Note : 3.75 / 5
Synopsis :
Au début des années 80, abandonnant une carrière d’avocat prometteuse,
Pierre Durand se consacre corps et âme à sa passion, le saut d’obstacle.
Soutenu par son père, il mise tout sur un jeune cheval auquel personne
ne croit vraiment : Jappeloup.
Trop petit, trop caractériel, trop
imprévisible, il a de nombreux défauts mais une détente et des aptitudes
remarquables. De compétition en compétition, le duo progresse et
s’impose dans le monde de l’équitation. Mais les JO de Los Angeles sont
un terrible échec et Pierre prend alors conscience de ses faiblesses.
Avec l’aide de Nadia, sa femme, et de Raphaëlle, la groom du cheval,
Pierre va regagner la confiance de Jappeloup et construire une relation
qui va les mener aux JO de Séoul en 1988.
Critique :
Quelques semaines seulement après "Turf" de Fabien Onteniente, voici
que débarque sur nos écrans un nouveau long-métrage se déroulant dans le
milieu équestre. Mais si les chevaux ont la côte, il n’est, cette
fois-ci, plus question de comédie.
S’intéressant à l’histoire vraie de
Pierre Durand, jeune homme destiné à un grand avenir d’avocat, qui
plaque tout pour revenir à sa première passion, le saut d’obstacle, "Jappeloup" est également la chronique d’une famille qui a décidé de
tout sacrifier pour permettre la réussite d'un fils. Et pour mettre en
boîte cette histoire, c’est le réalisateur Christian
Duguay, plutôt habitué aux séries B et aux gros muscles ("L'art de la guerre", "Suffer Island"), qui a été
désigné. Projet atypique, le film est une plongée spectaculaire dans
l’univers des grands concours équestres, entre intimité et grand
spectacle.
On connaît tous plus ou
moins le destin sportif de Pierre Durand, dont le sacre olympique dans
la discipline du saut d’obstacles à Séoul en 1988 constitue le point
d'orgue de ce biopic qui vaut moins par son final fédérateur que par le
parcours humain du bonhomme. Le film met notamment en relief sa relation
complexe avec son père (Daniel Auteuil, dans l'un de ces rôles empathiques
dont il a le secret), ses emportements d’enfant gâté, son entêtement
confinant à la bêtise, ses manières de putschiste (il fit virer Jacques
Rozier, le capitaine de l’équipe de France d’équitation).

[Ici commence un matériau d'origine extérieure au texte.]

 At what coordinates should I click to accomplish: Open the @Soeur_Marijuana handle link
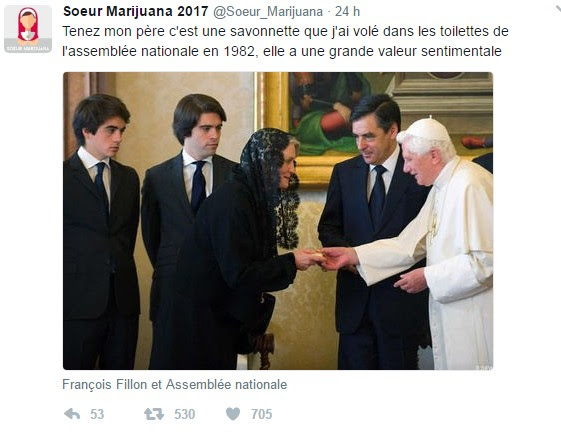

Si le film évite l’overdose de bons sentiments, c’est en
particulier grâce à un scénario très bien ficelé. Refusant l’idolâtrie
et la contemplation, le film n’a pas peur de montrer un futur héros
national empli de failles, aussi antipathique qu’il peut être touchant.
Guillaume Canet, également scénariste, excelle dans un rôle taillé pour
lui, offrant aux spectateurs une palette d’émotions extrêmement variées. Canet, qui fut cavalier de haut niveau, n’occulte
aucune zone d’ombre du personnage et laisse le soin à Christian Duguay,
talentueux réalisateur canadien qui monte également, de mettre en scène
les moments-clés avec une certaine maestria.
De l’habile montage
parallèle du début à la première rencontre, sans paroles et
d'anthologie, entre Durand (Canet) et Rozier (Karyo), en passant par
toutes les scènes de compétitions et d’intimité que partagent Durand et
sa femme, il y a une adéquation parfaite entre la forme, ambitieuse, et
le fond, assez compact. Cependant à côté de Canet, le reste du casting ne déçoit pas non plus. Tous
sont à leur meilleur niveau, en particulier Daniel Auteuil, en père
aimant et attentionné, dont le charisme explose une fois de plus à
l’écran.
Peinture familiale, le métrage est également l’incroyable
histoire d’un cheval en qui personne ne voulait croire, celui-là même
qui donne son nom au projet. Pour pouvoir l’apprivoiser, Pierre Durand
va devoir multiplier les efforts, ne faire plus qu’un avec sa monture. S’installe alors une danse entre les deux, leurs corps se confondant
dans une parade intelligemment filmée. Malgré le rythme soutenu, le
réalisateur prend, en effet, le temps de s’attarder sur ces petits
moments anecdotiques qui construisent les grandes épopées.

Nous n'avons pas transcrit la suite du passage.